Sarah Swanz, Student Sustainability Profile

By: 
Rebecca Lerner
Release Date: 
11/1/2017

Photo of Stephanie DooperStudents and Sustainability Profile Series

“Coming back to school is a second career for me,” said Sarah Swanz, a student in the School of Information and a Dow Sustainability Fellow. “I was a lawyer in D.C. first, and have not done anything in the environment space before this.”

Swanz is interested in cultural heritage protection. She plans to use digital tools to impact the preservation of history.

“That’s how I ended up at the School of Information,” Swanz explained. “I started studying cultural heritage protection and learning about how development and environmental changes, like climate change is wreaking havoc on indigenous communities.”

More frequent and severe storms, flooding and an increase in temperature threatens public health and also our cultural heritage. Swanz is working with four other students as part of a Dow Fellows team project focusing on the protection of cultural heritage. They spent six weeks in Wisconsin collecting oral history interviews from the Bad River Band of Lake Superior Chippewa Tribe. Her research focused on the way a changing climate is influencing the indigenous community’s food supply and their culture.

“Maple trees are in their Southernmost range because it keeps getting warmer and warmer. If you’re an indigenous tribe in Wisconsin who harvests maple syrup, it’s important to make food, and it’s critical to preserve your culture and pass along your traditions.”

When tribal members of the Bad River Band tap maple trees, they’re also teaching cultural lessons to their children. If maple trees cannot adapt to the projected increase in temperature, both the trees and the cultural traditions of the community may be lost.

Tribal communities use maple syrup for gifts.

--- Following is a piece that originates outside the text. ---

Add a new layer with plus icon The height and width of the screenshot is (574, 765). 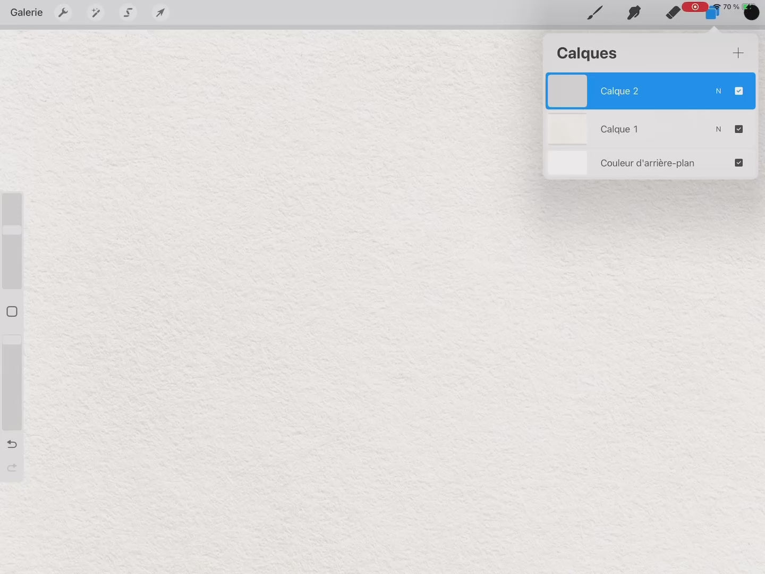(x=738, y=53)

So Sarah and the Dow Fellows team are evaluating non-economic factors (e.g., the cultural impact) of this loss. The Bad River Band is part of a large tribal community, known as Anishinaabek that migrated to the Great Lakes region, including Wisconsin, Minnesota, Michigan, Ontario and other states and provinces in search of food.

“Some tribal communities migrated from the East Coast and ended up [in the Great Lakes] because the creator told them where the food grows on water,” Swanz explained. “Wild rice grows in rivers and lakes and does kind of look like it’s growing on water. So if something happened to the wild rice, it would be devastating. Tribal communities would lose this whole aspect of their identity.”

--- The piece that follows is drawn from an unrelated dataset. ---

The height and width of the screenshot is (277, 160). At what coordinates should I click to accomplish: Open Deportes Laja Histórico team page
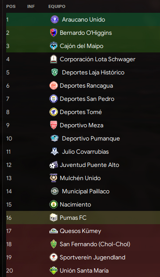(93, 72)

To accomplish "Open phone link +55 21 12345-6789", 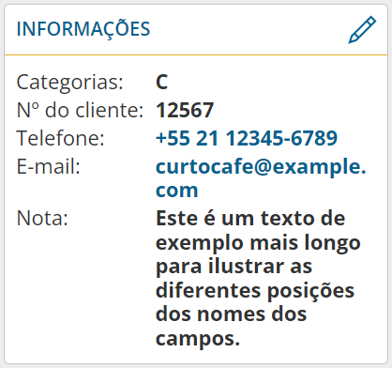I will pyautogui.click(x=247, y=138).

This aspect of cultural heritage protection is about preserving traditions when climate change impacts the plants, and animals central to a community. Swanz is working to ensure stories and beliefs can be shared and cherished for years to come.

“I want future generations to have what I’ve had and to know their heritage. So whether that’s a landscape or an artifactual heritage, I want it to be there for them.”